Spanakopita Grilled Cheese

5 from 4 votes
Here’s a “lazy” version of spanakopita, turned into grilled cheese. All you need is a little filling and great bread and you’ve got yourself an impressive lunch, dinner, or snack!
5 from 4 votes

Spanakopita Grilled Cheese

Prep Time 10 minutes
Cook Time 25 minutes
Servings 4
Prep Time 10 minutes
Cook Time 25 minutes
Servings 4

Ingredients

  • 3 tablespoons extra-virgin Greek olive oil or butter plus more as needed
  • 1 large onion 4 scallions, or 1 leek, chopped (and washed well, if using leek)

*STATED EXERCISE A*: Rewrite the rows from the line containing "Viewport: 1210px width, 528px" through the line containing "Action: pos(516,37)", inclusive, as a numbered list with the blank lines left out.

*RAW RECORDS*:
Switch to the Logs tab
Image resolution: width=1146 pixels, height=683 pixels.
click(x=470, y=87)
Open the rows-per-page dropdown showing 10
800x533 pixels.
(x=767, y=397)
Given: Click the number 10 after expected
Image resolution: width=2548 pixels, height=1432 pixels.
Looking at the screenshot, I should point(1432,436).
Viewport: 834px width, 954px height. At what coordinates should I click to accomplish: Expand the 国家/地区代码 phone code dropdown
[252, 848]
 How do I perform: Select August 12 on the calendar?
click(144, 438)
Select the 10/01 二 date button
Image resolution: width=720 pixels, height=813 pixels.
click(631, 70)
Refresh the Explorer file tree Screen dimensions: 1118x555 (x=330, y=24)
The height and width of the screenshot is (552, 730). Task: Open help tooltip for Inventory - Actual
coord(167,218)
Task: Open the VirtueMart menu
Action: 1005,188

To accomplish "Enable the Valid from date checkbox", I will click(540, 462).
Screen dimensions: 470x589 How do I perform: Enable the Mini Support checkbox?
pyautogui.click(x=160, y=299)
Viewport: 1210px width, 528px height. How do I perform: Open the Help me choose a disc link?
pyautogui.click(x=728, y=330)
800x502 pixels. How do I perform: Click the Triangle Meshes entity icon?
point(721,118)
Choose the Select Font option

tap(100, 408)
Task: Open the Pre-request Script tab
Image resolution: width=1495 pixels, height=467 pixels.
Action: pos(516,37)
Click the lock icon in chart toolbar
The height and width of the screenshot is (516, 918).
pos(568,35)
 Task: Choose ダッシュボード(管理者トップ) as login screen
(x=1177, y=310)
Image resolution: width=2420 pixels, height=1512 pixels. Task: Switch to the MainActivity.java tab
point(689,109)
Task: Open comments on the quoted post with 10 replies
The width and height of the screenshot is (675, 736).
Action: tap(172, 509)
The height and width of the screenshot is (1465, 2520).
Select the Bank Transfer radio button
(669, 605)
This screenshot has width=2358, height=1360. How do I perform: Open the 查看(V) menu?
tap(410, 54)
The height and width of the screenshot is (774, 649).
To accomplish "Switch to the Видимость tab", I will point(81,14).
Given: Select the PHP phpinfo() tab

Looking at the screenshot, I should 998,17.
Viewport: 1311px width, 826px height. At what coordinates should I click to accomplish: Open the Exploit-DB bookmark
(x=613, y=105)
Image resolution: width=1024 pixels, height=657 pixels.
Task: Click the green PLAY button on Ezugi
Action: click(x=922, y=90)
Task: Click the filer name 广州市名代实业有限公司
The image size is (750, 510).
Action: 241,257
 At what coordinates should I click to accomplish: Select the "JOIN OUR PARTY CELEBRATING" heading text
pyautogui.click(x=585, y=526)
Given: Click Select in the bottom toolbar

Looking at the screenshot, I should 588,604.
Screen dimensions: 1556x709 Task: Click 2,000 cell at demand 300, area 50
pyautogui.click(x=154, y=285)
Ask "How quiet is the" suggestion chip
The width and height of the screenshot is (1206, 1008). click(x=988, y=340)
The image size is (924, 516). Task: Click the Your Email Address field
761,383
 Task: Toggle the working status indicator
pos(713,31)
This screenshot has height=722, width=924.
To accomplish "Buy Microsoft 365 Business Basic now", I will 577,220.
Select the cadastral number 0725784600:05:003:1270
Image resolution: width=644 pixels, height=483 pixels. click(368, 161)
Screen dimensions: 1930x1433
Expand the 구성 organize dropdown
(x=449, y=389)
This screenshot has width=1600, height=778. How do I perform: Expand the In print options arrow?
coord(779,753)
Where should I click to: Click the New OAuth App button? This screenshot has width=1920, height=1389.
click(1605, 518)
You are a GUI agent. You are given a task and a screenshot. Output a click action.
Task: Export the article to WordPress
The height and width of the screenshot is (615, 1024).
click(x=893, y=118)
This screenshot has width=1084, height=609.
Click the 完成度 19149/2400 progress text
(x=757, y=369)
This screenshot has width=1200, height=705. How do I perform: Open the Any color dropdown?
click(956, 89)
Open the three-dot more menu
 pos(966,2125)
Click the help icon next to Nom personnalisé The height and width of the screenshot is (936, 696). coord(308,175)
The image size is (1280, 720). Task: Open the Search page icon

*STATED EXERCISE B*: List every kind of meal that the spanakopita grilled cheese recipe's introduction says the dish can be served as.

*EXPECTED ANSWER A*:
1. Viewport: 1210px width, 528px height. How do I perform: Open the Help me choose a disc link?
2. pyautogui.click(x=728, y=330)
3. 800x502 pixels. How do I perform: Click the Triangle Meshes entity icon?
4. point(721,118)
5. Choose the Select Font option
6. tap(100, 408)
7. Task: Open the Pre-request Script tab
8. Image resolution: width=1495 pixels, height=467 pixels.
9. Action: pos(516,37)

*EXPECTED ANSWER B*:
- Lunch
- Dinner
- Snack